Drivers for some of the biggest taxi fleets said they are struggling to make a living.

“Why do we let two companies mess up with our transportation system that has been working for decades?” said Suharto, a spokesman for the Land Transport Drivers Association, which organized the protest. “These new taxis don’t pay taxes, they don’t have meters. We are being sidelined.”

The country’s largest taxi company, P.T. Blue Bird Tbk, said it understands the protesters’ position but had advised its estimated 23,000 drivers in Jakarta not to participate.

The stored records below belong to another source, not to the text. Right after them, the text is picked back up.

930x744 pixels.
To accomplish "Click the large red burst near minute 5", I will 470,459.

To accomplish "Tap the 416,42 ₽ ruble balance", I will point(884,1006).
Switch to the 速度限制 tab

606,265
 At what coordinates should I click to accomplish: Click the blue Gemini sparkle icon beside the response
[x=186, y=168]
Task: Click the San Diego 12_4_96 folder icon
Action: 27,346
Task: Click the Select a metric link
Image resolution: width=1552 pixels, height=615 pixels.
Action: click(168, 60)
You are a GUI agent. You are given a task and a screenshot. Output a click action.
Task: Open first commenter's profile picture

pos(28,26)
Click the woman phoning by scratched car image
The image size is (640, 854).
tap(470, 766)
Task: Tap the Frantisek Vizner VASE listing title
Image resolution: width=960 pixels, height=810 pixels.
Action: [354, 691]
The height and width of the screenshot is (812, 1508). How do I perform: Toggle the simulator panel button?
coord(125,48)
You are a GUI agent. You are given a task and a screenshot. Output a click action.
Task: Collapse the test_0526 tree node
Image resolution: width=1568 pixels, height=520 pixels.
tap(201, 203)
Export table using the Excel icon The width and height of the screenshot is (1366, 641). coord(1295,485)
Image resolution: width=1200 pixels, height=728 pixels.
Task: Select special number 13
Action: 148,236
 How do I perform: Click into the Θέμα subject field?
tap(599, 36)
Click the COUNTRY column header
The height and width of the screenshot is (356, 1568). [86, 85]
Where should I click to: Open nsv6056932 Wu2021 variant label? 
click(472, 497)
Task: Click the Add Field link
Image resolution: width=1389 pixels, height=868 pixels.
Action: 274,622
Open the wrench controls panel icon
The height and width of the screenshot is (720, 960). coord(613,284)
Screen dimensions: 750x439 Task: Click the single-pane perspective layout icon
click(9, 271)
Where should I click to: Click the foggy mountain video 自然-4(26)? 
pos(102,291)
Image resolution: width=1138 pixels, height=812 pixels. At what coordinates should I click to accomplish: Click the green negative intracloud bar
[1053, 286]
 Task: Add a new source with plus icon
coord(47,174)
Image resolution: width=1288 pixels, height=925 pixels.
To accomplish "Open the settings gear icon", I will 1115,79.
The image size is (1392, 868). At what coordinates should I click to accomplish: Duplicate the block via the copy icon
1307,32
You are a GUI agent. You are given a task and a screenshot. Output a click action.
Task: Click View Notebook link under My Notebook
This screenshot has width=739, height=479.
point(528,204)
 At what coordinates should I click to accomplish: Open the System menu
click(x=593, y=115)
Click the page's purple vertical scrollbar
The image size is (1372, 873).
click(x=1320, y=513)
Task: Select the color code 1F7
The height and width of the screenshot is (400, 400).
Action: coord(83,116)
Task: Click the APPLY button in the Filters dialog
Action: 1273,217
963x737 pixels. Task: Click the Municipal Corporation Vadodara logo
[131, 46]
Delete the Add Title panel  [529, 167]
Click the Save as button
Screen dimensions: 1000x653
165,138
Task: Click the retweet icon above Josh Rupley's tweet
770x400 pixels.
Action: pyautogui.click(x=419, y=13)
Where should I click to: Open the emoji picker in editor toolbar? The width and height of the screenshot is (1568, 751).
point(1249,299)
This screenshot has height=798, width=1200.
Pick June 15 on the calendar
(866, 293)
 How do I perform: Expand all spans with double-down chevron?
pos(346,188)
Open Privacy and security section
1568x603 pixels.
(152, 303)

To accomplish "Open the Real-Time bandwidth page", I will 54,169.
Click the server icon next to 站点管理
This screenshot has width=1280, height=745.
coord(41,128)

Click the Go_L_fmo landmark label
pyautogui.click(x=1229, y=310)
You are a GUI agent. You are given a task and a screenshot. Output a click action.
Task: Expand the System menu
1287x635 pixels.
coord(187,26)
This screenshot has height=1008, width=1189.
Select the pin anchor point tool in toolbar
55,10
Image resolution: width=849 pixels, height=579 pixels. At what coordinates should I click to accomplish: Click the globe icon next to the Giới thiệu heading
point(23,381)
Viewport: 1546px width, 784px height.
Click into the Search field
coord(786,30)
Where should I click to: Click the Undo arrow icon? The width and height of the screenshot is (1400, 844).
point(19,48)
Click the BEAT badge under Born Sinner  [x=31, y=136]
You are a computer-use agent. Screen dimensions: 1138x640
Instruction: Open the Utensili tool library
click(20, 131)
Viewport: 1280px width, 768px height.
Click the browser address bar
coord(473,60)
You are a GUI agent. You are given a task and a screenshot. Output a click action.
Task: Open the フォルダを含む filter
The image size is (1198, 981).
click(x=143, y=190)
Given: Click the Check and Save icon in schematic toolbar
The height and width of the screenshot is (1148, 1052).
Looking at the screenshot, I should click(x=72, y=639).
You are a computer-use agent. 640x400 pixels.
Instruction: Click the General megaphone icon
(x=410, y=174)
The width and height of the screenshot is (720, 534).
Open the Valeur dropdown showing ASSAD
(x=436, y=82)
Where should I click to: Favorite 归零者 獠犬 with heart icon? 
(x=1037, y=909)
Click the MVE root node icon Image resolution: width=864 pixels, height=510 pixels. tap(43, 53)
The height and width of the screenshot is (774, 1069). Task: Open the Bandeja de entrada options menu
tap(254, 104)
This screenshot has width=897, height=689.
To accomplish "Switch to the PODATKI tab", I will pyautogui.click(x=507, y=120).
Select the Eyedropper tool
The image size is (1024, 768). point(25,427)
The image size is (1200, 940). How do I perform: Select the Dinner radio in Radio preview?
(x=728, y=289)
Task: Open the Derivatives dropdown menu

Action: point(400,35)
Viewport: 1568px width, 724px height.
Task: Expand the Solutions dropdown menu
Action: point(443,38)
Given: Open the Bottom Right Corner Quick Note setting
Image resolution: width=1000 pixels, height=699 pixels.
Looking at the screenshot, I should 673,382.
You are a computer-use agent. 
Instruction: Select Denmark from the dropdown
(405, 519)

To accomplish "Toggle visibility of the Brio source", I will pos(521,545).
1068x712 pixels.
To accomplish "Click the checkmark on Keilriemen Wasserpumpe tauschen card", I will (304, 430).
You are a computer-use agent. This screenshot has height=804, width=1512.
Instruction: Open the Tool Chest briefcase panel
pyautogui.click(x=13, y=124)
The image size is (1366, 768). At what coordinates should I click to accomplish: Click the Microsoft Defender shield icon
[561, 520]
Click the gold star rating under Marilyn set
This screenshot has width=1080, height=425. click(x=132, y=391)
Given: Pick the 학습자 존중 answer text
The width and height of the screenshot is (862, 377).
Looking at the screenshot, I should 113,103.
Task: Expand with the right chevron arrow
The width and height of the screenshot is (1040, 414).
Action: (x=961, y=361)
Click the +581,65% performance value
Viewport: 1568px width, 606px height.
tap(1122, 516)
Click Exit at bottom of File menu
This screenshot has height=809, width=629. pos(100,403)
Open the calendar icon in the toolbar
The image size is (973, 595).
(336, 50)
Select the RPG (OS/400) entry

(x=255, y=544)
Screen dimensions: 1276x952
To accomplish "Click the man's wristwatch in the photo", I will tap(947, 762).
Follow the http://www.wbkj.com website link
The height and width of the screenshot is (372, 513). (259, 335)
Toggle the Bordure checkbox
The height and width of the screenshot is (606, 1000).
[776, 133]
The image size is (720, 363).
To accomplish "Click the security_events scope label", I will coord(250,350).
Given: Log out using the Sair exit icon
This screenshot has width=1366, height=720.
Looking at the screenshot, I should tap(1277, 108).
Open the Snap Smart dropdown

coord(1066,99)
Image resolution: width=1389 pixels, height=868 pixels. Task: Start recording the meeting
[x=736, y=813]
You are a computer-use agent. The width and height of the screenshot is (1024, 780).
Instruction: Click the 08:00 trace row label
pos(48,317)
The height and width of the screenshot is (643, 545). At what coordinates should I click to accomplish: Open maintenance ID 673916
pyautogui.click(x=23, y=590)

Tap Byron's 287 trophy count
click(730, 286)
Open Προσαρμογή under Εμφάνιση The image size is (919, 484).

The ride-sharing companies say they are cooperating with the government to operate as legal entities and set their own fares as technology companies.

Luhut Pandjaitan, the coordinating minister for Political, Legal and Security Affairs, sought a resolution Tuesday, saying President Joko Widodo had advised officials to evaluate the law and come to an agreement. Mr. Rudiantara and Mr. Jonan will meet again on Wednesday, he said.

A cooperative of Uber’s drivers has been recognized as a legal entity by the Ministry of Cooperatives and Small and Medium Enterprises. Last week Singapore-based GrabTaxi, which in addition to services for hailing cars, taxis and motorcycle taxis also offers package delivery, formed a cooperative among its GrabCar drivers to provide them with a legal umbrella.

“We can’t reject technology, but what we can do is to regulate,” Indonesian Vice President Jusuf Kalla said Tuesday.

Traditional drivers say they worry about declining incomes and job loss and want a level playing field.
Rojikin, 36 years old, has been a Blue Bird driver for more than two years, and said that since ride-hailing apps arrived his income has dropped by half to $5 a day. He said he struggles to feed his family. “We want the government to take care of this,” he said.